There are exhibitions on of traditional textile art all the time -- it should be quite easy to find a relatively permanent exhibit near you of local techniques, and traveling exhibits come through even smaller cities a couple of times a year, sometimes at museums, sometimes at fabric shows, sometimes hosted by local fiber arts societies. There are probably 40 women in your town (many, many more if you're in a city) who have been to half a dozen sashiko exhibits in the last decade -- along with every other textile-related exhibit or event that comes through town -- and who could point out nuances of technique and knowledgeably discuss the development of the style, even though they've never been to Japan, don't speak Japanese, and have never studied Japan in particular. Then they will start comparing it to similar patchwork-and-embroidery around the world and talking about available weaving techniques and dye plants and threadmaking technology and you will not be able to escape for an hour or so. Textile people are fanatical, yo. They love sashiko because they love sashiko, not because they're exoticizing Japan.
posted by Eyebrows McGee at 2:42 PM on January 2, 2018 [10 favorites]

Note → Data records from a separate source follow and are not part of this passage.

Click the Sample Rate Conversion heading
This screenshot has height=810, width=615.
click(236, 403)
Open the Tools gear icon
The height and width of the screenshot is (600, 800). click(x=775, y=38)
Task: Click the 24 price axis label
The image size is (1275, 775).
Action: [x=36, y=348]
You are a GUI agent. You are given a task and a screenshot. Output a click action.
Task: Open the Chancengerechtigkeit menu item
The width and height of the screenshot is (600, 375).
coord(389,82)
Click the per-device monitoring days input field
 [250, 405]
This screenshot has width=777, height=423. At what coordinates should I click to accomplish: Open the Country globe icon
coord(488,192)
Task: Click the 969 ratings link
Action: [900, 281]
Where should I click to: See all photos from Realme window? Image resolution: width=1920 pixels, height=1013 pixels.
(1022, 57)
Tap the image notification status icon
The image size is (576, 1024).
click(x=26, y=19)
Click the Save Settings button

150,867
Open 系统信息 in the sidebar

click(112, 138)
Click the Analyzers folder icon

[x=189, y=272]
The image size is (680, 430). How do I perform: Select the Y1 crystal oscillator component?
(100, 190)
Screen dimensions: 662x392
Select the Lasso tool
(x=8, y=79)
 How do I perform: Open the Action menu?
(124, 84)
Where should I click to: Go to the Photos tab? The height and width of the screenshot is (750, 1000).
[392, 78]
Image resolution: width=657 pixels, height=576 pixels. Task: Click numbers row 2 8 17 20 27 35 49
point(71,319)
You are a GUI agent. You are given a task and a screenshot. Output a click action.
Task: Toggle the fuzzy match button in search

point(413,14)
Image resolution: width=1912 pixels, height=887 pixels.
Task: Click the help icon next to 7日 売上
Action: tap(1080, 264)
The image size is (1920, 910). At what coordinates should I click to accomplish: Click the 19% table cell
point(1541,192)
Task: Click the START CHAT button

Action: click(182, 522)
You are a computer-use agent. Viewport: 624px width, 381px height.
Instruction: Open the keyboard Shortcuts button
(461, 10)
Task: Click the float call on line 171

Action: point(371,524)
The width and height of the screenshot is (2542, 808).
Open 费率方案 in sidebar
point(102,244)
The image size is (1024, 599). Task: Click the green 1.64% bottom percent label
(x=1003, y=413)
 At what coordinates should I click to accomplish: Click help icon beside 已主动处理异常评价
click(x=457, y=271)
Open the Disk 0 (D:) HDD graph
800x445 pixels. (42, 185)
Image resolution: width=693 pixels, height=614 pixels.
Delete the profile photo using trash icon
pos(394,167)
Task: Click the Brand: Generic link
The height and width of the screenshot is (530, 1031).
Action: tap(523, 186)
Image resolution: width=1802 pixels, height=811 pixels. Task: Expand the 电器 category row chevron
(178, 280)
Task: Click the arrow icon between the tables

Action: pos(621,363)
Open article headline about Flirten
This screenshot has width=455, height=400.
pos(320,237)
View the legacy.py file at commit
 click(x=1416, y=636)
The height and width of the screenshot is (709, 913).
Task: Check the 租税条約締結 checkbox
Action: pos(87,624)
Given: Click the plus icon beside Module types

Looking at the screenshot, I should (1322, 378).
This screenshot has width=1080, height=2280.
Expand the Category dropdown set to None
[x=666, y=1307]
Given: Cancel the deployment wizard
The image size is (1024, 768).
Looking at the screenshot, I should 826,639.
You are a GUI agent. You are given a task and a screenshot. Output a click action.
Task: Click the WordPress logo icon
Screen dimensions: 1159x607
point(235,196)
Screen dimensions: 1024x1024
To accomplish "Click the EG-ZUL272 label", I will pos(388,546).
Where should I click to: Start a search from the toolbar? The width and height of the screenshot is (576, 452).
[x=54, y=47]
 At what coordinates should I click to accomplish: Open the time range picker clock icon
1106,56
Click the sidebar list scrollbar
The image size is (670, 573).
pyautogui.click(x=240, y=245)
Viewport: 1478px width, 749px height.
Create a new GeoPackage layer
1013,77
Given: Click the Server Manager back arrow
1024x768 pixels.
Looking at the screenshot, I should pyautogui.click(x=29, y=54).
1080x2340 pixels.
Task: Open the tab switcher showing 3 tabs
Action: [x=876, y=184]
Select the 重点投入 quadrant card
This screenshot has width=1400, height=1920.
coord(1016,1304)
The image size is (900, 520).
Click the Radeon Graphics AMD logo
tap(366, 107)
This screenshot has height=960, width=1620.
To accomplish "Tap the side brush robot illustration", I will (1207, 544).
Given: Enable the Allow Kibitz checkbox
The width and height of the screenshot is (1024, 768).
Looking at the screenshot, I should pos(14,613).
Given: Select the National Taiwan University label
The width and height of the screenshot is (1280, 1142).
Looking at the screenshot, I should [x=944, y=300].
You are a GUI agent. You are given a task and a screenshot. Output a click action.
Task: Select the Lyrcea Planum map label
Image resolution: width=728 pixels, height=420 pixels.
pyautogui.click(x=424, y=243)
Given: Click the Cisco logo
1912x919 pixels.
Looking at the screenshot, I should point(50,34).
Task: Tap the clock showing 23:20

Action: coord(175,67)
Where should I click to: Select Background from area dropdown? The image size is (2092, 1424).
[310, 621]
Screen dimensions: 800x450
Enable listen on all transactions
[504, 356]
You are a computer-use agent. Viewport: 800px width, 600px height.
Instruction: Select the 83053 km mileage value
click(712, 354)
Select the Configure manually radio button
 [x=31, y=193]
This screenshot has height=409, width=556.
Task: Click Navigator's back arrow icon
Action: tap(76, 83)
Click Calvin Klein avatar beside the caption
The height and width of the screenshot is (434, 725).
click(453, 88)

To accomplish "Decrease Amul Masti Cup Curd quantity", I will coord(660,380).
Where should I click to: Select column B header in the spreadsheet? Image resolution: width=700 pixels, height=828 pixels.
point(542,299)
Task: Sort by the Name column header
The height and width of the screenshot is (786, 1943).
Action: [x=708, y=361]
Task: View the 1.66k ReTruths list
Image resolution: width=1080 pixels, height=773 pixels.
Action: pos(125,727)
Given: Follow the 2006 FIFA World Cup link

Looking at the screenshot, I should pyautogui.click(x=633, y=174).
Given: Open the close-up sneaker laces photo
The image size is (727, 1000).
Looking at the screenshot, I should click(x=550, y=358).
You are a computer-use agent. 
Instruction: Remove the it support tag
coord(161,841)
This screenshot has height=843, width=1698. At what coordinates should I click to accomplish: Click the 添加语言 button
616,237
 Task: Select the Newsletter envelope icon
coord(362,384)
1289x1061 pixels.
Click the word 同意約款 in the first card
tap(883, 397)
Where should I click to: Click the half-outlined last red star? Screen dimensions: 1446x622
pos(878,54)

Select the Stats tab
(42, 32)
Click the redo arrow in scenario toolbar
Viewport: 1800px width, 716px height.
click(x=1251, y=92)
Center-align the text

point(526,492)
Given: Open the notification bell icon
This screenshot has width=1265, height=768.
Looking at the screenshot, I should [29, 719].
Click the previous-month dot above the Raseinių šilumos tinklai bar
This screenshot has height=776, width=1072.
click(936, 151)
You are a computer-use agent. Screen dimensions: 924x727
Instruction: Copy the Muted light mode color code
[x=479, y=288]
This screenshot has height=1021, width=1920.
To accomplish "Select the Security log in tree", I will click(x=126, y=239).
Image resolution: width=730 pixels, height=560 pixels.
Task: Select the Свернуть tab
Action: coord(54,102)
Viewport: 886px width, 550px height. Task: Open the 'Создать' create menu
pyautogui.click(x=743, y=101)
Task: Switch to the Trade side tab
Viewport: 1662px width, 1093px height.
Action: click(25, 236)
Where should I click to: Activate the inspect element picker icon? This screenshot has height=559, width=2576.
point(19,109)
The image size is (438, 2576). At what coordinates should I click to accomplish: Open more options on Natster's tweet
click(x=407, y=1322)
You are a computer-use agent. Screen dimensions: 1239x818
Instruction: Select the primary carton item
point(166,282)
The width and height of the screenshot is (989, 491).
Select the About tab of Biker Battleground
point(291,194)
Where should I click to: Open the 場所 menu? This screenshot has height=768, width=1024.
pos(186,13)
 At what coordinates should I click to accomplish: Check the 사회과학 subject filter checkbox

If you want to sweep away the marvelous diversity of the quintessentially female art of making reused textiles beautiful, and collapse the elaborations of culturally-specific needle arts down to "look, poor people did it everywhere, you're just exoticizing," ...

I agree completely, and apologize for the stridency of my post; this is absolutely an art, from a historically undervalued (and unacknowledged) group, and it is absolutely worth consideration as such, and my phrasing unfortunately diminished that perspective.

I was speaking primarily to the "ooh, how exotic" viewpoint that often accompanies these arts as they're frequently shown online, similarly dislodged from the context of women artists and instead utilized as evidence there's some sort of mystical "respect for nature and change" that's lacking in the Western world.